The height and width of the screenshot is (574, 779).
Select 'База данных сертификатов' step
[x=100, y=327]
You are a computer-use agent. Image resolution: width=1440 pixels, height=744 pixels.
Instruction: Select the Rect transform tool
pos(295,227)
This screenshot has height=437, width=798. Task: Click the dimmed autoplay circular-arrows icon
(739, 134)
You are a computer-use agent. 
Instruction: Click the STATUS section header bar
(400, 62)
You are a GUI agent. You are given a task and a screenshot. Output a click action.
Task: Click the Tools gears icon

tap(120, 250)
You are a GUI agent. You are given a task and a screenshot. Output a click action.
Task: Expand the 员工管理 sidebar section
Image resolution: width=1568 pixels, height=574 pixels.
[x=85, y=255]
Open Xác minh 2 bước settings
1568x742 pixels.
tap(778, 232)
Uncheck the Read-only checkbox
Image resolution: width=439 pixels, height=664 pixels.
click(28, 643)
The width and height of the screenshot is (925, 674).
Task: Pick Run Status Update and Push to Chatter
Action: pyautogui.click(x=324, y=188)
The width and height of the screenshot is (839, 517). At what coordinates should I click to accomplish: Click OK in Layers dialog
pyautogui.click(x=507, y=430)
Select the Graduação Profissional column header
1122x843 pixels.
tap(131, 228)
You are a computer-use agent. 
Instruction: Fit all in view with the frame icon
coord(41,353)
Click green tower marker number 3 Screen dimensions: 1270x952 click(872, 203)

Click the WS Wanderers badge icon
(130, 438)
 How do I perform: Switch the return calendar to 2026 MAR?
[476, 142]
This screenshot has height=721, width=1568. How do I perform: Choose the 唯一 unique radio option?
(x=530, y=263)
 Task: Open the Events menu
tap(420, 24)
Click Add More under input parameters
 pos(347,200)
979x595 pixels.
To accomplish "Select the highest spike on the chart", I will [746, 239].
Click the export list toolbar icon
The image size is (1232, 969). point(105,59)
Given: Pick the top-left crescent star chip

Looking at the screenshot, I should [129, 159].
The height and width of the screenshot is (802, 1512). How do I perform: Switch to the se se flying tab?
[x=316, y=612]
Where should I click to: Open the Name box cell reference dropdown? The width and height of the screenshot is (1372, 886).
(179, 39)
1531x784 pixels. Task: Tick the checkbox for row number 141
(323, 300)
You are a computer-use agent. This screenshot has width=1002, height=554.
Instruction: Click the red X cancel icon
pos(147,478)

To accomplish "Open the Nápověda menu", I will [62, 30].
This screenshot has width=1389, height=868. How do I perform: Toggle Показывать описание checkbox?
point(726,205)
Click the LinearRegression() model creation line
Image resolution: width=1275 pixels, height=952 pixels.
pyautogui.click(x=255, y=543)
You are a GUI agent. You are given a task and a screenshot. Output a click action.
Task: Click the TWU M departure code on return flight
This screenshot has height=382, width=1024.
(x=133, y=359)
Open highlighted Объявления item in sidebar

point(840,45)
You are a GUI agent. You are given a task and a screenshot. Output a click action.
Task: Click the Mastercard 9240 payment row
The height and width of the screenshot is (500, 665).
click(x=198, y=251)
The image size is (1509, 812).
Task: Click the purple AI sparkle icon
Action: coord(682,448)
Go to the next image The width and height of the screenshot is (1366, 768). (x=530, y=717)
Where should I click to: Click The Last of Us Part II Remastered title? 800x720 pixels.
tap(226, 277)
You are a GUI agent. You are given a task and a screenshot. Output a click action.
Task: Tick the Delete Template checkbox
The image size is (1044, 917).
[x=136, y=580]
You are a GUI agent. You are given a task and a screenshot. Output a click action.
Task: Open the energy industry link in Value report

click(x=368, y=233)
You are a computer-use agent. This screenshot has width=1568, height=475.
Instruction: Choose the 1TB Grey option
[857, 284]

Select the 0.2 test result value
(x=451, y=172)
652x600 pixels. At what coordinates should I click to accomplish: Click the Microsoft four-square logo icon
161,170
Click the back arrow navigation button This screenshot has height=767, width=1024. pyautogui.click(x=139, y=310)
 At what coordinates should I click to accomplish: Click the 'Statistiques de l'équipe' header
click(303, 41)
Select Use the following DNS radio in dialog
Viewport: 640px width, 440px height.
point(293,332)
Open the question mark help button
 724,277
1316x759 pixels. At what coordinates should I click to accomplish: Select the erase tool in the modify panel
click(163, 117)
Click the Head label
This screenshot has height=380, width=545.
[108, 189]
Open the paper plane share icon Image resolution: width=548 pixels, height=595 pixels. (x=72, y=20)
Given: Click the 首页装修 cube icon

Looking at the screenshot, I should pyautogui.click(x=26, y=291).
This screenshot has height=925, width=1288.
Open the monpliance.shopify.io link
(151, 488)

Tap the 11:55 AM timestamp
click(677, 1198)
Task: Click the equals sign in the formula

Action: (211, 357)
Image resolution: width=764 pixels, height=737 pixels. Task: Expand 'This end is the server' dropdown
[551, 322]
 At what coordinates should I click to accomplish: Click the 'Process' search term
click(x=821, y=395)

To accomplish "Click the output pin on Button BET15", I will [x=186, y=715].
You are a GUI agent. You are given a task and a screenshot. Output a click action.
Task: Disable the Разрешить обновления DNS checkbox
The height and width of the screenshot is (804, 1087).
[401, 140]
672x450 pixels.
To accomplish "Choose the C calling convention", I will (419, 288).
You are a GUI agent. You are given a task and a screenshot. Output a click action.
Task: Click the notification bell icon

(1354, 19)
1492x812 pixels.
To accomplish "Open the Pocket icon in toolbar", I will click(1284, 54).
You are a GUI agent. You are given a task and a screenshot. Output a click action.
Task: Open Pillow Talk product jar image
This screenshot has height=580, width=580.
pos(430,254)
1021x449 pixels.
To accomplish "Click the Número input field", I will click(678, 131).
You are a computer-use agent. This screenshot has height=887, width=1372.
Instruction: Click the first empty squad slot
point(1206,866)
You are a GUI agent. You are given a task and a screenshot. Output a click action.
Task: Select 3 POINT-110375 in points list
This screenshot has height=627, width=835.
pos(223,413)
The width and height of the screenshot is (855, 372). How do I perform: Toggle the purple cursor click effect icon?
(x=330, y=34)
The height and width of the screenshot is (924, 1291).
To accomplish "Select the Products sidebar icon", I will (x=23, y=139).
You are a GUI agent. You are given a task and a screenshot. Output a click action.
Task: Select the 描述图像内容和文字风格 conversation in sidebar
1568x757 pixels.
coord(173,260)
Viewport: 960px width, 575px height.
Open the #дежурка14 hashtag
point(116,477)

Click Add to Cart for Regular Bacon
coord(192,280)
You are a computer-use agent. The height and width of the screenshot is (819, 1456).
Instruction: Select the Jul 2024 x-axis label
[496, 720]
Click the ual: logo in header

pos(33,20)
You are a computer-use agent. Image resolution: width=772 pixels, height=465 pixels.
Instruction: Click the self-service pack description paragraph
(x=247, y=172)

*Exercise details:* Return all data verbatim.

*Answer to the exercise:*
The height and width of the screenshot is (574, 779).
Select 'База данных сертификатов' step
[x=100, y=327]
You are a computer-use agent. Image resolution: width=1440 pixels, height=744 pixels.
Instruction: Select the Rect transform tool
pos(295,227)
This screenshot has height=437, width=798. Task: Click the dimmed autoplay circular-arrows icon
(739, 134)
You are a computer-use agent. 
Instruction: Click the STATUS section header bar
(400, 62)
You are a GUI agent. You are given a task and a screenshot. Output a click action.
Task: Click the Tools gears icon

tap(120, 250)
You are a GUI agent. You are given a task and a screenshot. Output a click action.
Task: Expand the 员工管理 sidebar section
Image resolution: width=1568 pixels, height=574 pixels.
[x=85, y=255]
Open Xác minh 2 bước settings
1568x742 pixels.
tap(778, 232)
Uncheck the Read-only checkbox
Image resolution: width=439 pixels, height=664 pixels.
click(28, 643)
The width and height of the screenshot is (925, 674).
Task: Pick Run Status Update and Push to Chatter
Action: pyautogui.click(x=324, y=188)
The width and height of the screenshot is (839, 517). At what coordinates should I click to accomplish: Click OK in Layers dialog
pyautogui.click(x=507, y=430)
Select the Graduação Profissional column header
1122x843 pixels.
tap(131, 228)
You are a computer-use agent. 
Instruction: Fit all in view with the frame icon
coord(41,353)
Click green tower marker number 3 Screen dimensions: 1270x952 click(872, 203)

Click the WS Wanderers badge icon
(130, 438)
 How do I perform: Switch the return calendar to 2026 MAR?
[476, 142]
This screenshot has height=721, width=1568. How do I perform: Choose the 唯一 unique radio option?
(x=530, y=263)
 Task: Open the Events menu
tap(420, 24)
Click Add More under input parameters
 pos(347,200)
979x595 pixels.
To accomplish "Select the highest spike on the chart", I will [746, 239].
Click the export list toolbar icon
The image size is (1232, 969). point(105,59)
Given: Pick the top-left crescent star chip

Looking at the screenshot, I should [129, 159].
The height and width of the screenshot is (802, 1512). How do I perform: Switch to the se se flying tab?
[x=316, y=612]
Where should I click to: Open the Name box cell reference dropdown? The width and height of the screenshot is (1372, 886).
(179, 39)
1531x784 pixels. Task: Tick the checkbox for row number 141
(323, 300)
You are a computer-use agent. This screenshot has width=1002, height=554.
Instruction: Click the red X cancel icon
pos(147,478)

To accomplish "Open the Nápověda menu", I will [62, 30].
This screenshot has width=1389, height=868. How do I perform: Toggle Показывать описание checkbox?
point(726,205)
Click the LinearRegression() model creation line
Image resolution: width=1275 pixels, height=952 pixels.
pyautogui.click(x=255, y=543)
You are a GUI agent. You are given a task and a screenshot. Output a click action.
Task: Click the TWU M departure code on return flight
This screenshot has height=382, width=1024.
(x=133, y=359)
Open highlighted Объявления item in sidebar

point(840,45)
You are a GUI agent. You are given a task and a screenshot. Output a click action.
Task: Click the Mastercard 9240 payment row
The height and width of the screenshot is (500, 665).
click(x=198, y=251)
The image size is (1509, 812).
Task: Click the purple AI sparkle icon
Action: coord(682,448)
Go to the next image The width and height of the screenshot is (1366, 768). (x=530, y=717)
Where should I click to: Click The Last of Us Part II Remastered title? 800x720 pixels.
tap(226, 277)
You are a GUI agent. You are given a task and a screenshot. Output a click action.
Task: Tick the Delete Template checkbox
The image size is (1044, 917).
[x=136, y=580]
You are a GUI agent. You are given a task and a screenshot. Output a click action.
Task: Open the energy industry link in Value report

click(x=368, y=233)
You are a computer-use agent. This screenshot has width=1568, height=475.
Instruction: Choose the 1TB Grey option
[857, 284]

Select the 0.2 test result value
(x=451, y=172)
652x600 pixels. At what coordinates should I click to accomplish: Click the Microsoft four-square logo icon
161,170
Click the back arrow navigation button This screenshot has height=767, width=1024. pyautogui.click(x=139, y=310)
 At what coordinates should I click to accomplish: Click the 'Statistiques de l'équipe' header
click(303, 41)
Select Use the following DNS radio in dialog
Viewport: 640px width, 440px height.
point(293,332)
Open the question mark help button
 724,277
1316x759 pixels. At what coordinates should I click to accomplish: Select the erase tool in the modify panel
click(163, 117)
Click the Head label
This screenshot has height=380, width=545.
[108, 189]
Open the paper plane share icon Image resolution: width=548 pixels, height=595 pixels. (x=72, y=20)
Given: Click the 首页装修 cube icon

Looking at the screenshot, I should pyautogui.click(x=26, y=291).
This screenshot has height=925, width=1288.
Open the monpliance.shopify.io link
(151, 488)

Tap the 11:55 AM timestamp
click(677, 1198)
Task: Click the equals sign in the formula

Action: (211, 357)
Image resolution: width=764 pixels, height=737 pixels. Task: Expand 'This end is the server' dropdown
[551, 322]
 At what coordinates should I click to accomplish: Click the 'Process' search term
click(x=821, y=395)

To accomplish "Click the output pin on Button BET15", I will [x=186, y=715].
You are a GUI agent. You are given a task and a screenshot. Output a click action.
Task: Disable the Разрешить обновления DNS checkbox
The height and width of the screenshot is (804, 1087).
[401, 140]
672x450 pixels.
To accomplish "Choose the C calling convention", I will (419, 288).
You are a GUI agent. You are given a task and a screenshot. Output a click action.
Task: Click the notification bell icon

(1354, 19)
1492x812 pixels.
To accomplish "Open the Pocket icon in toolbar", I will click(1284, 54).
You are a GUI agent. You are given a task and a screenshot. Output a click action.
Task: Open Pillow Talk product jar image
This screenshot has height=580, width=580.
pos(430,254)
1021x449 pixels.
To accomplish "Click the Número input field", I will click(678, 131).
You are a computer-use agent. This screenshot has height=887, width=1372.
Instruction: Click the first empty squad slot
point(1206,866)
You are a GUI agent. You are given a task and a screenshot. Output a click action.
Task: Select 3 POINT-110375 in points list
This screenshot has height=627, width=835.
pos(223,413)
The width and height of the screenshot is (855, 372). How do I perform: Toggle the purple cursor click effect icon?
(x=330, y=34)
The height and width of the screenshot is (924, 1291).
To accomplish "Select the Products sidebar icon", I will (x=23, y=139).
You are a GUI agent. You are given a task and a screenshot. Output a click action.
Task: Select the 描述图像内容和文字风格 conversation in sidebar
1568x757 pixels.
coord(173,260)
Viewport: 960px width, 575px height.
Open the #дежурка14 hashtag
point(116,477)

Click Add to Cart for Regular Bacon
coord(192,280)
You are a computer-use agent. The height and width of the screenshot is (819, 1456).
Instruction: Select the Jul 2024 x-axis label
[496, 720]
Click the ual: logo in header

pos(33,20)
You are a computer-use agent. Image resolution: width=772 pixels, height=465 pixels.
Instruction: Click the self-service pack description paragraph
(x=247, y=172)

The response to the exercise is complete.